Let's compare each of these selection types side-by-side. To keep our code tidy we'll first define a function (plot) that generates a scatter plot specification just like the one above. We can pass a selection to the plot function to have it applied to the chart:

def plot(selection):
    return alt.Chart(cars).mark_circle().add_selection(
        selection
    ).encode(
        x='Horsepower:Q',
        y='Miles_per_Gallon:Q',
        color=alt.condition(selection, 'Cylinders:O', alt.value('grey')),
        opacity=alt.condition(selection, alt.value(0.8), alt.value(0.1))
    ).properties(
        width=240,
        height=180
    )

Let's use our plot function to create three chart variants, one per selection type.
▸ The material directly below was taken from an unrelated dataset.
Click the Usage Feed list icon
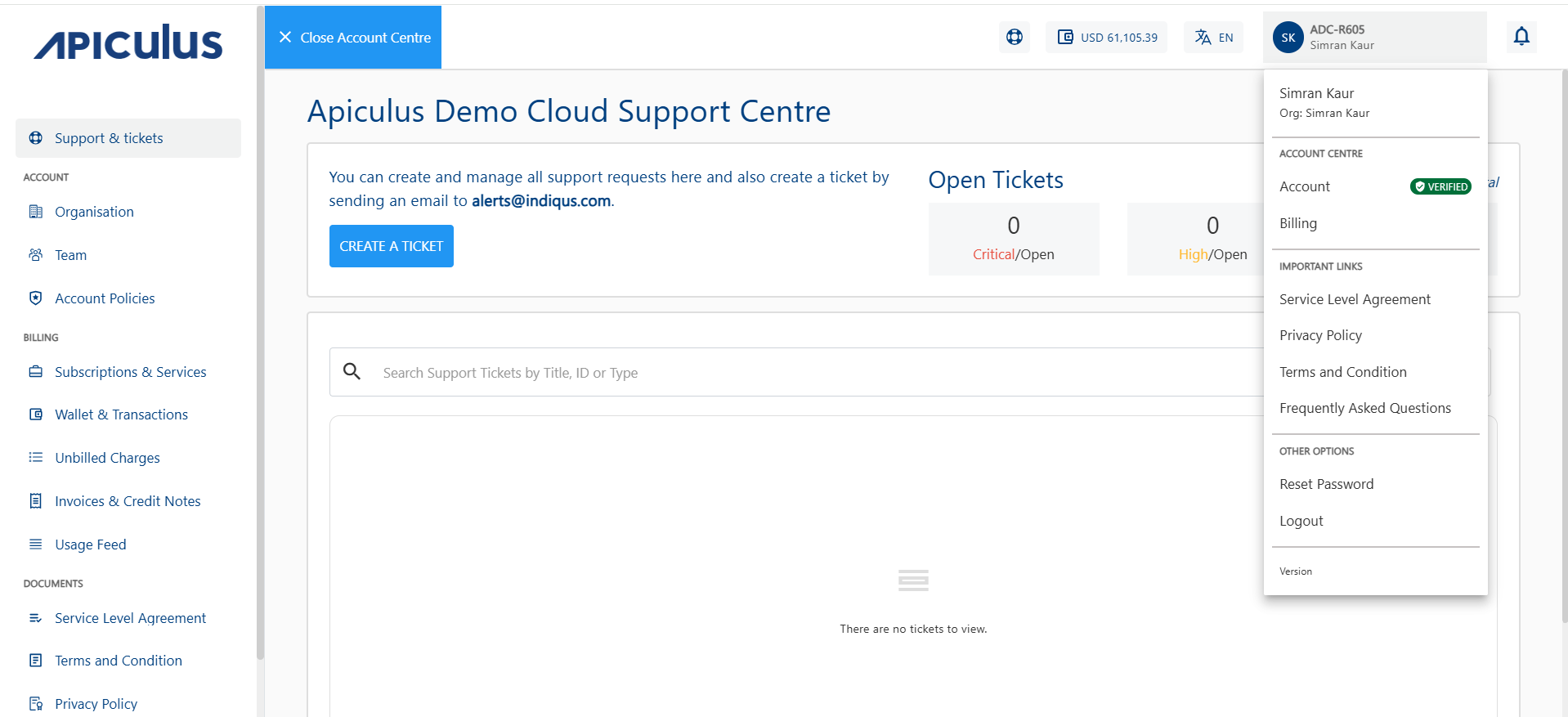Viewport: 1568px width, 717px height. click(36, 544)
The first (single) chart replicates our earlier example. The second (multi) chart supports shift-click interactions to toggle inclusion of multiple points within the selection. The third (interval) chart generates a selection region (or brush) upon mouse drag. Once created, you can drag the brush around to select different points, or scroll when the cursor is inside the brush to scale (zoom) the brush size.
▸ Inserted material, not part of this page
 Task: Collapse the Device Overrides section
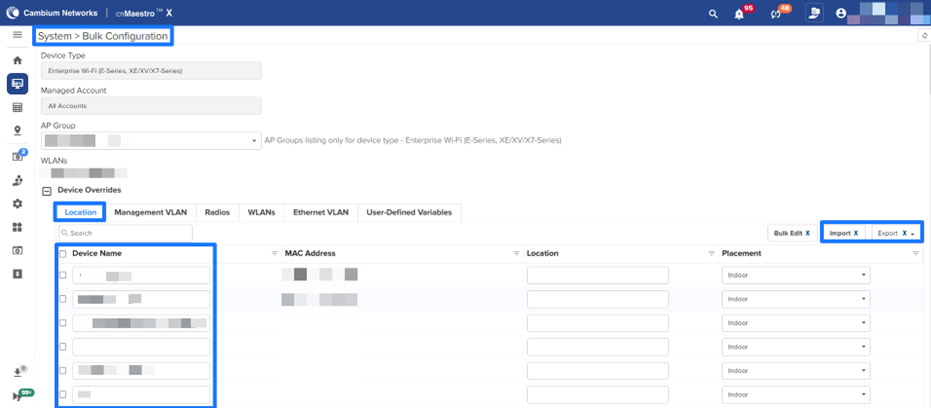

Try interacting with each of the charts below!

alt.hconcat(
  plot(alt.selection_single()).properties(title='Single (Click)'),
  plot(alt.selection_multi()).properties(title='Multi (Shift-Click)'),
  plot(alt.selection_interval()).properties(title='Interval (Drag)')
)

The examples above use default interactions (click, shift-click, drag) for each selection type. We can further customize the interactions by providing input event specifications using Vega event selector syntax. For example, we can modify our single and multi charts to trigger upon mouseover events instead of click events.
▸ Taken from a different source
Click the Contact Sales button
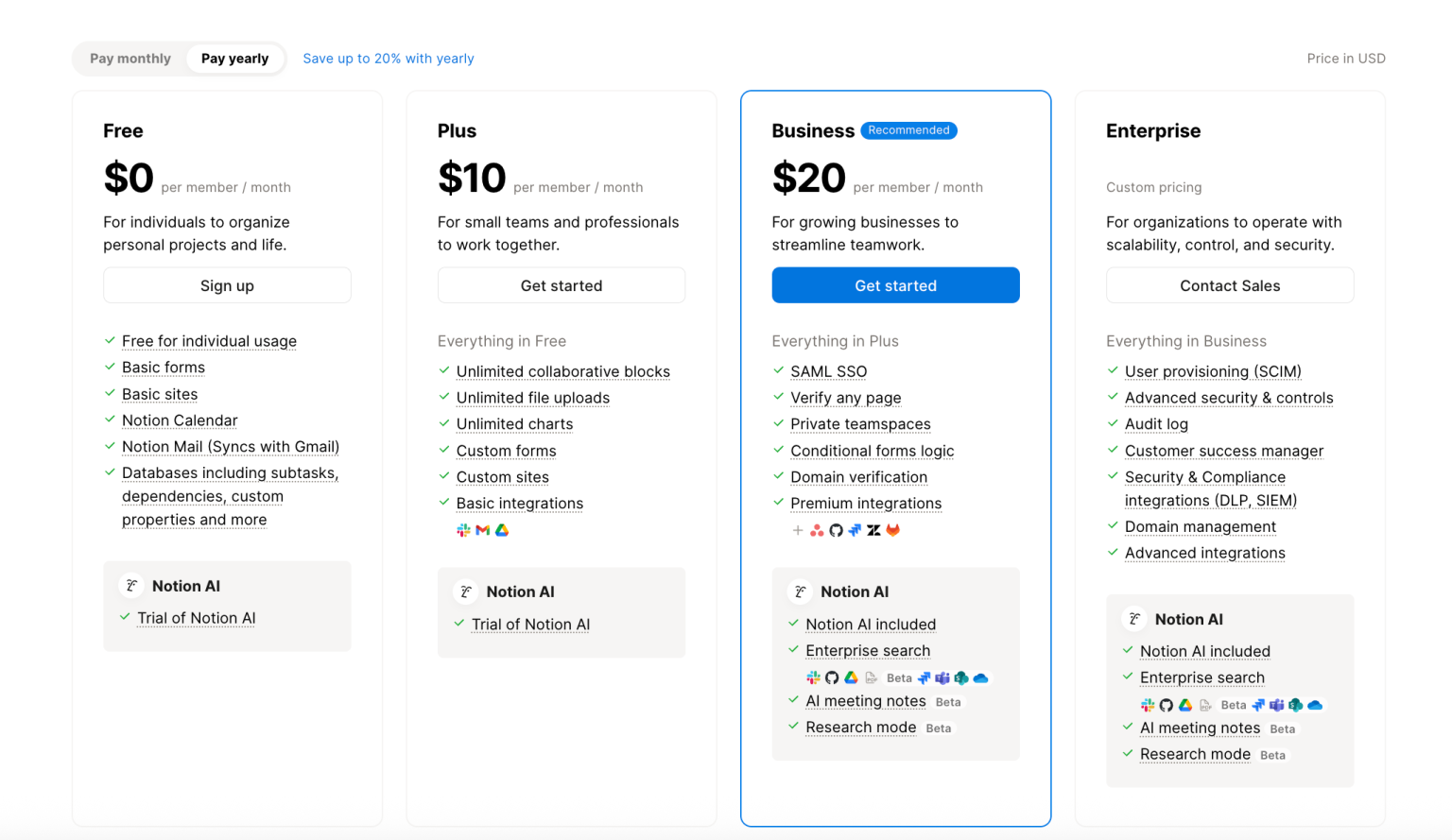pos(1229,284)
Hold down the shift key in the second chart to "paint" with data!

alt.hconcat(
  plot(alt.selection_single(on='mouseover')).properties(title='Single (Mouseover)'),
  plot(alt.selection_multi(on='mouseover')).properties(title='Multi (Shift-Mouseover)')
)

Now that we've covered the basics of Altair selections, let's take a tour through the various interaction techniques they enable!

Dynamic Queries

Dynamic queries enables rapid, reversible exploration of data to isolate patterns of interest. As defined by Ahlberg, Williamson, & Shneiderman, a dynamic query:

  • represents a query graphically,

  • provides visible limits on the query range,

  • provides a graphical representation of the data and query result,

  • gives immediate feedback of the result after every query adjustment,

  • and allows novice users to begin working with little training.

A common approach is to manipulate query parameters using standard user interface widgets such as sliders, radio buttons, and drop-down menus. To generate dynamic query widgets, we can apply a selection's bind operation to one or more data fields we wish to query.

Let's build an interactive scatter plot that uses a dynamic query to filter the display. Given a scatter plot of movie ratings (from Rotten Tomates and IMDB), we can add a selection over the Major_Genre field to enable interactive filtering by film genre.

To start, let's extract the unique (non-null) genres from the movies data:

df = pd.read_json(movies) # load movies data
genres = df['Major_Genre'].unique() # get unique field values
genres = list(filter(lambda d: d is not None, genres)) # filter out None values
genres.sort() # sort alphabetically

For later use, let's also define a list of unique MPAA_Rating values:

mpaa = ['G', 'PG', 'PG-13', 'R', 'NC-17', 'Not Rated']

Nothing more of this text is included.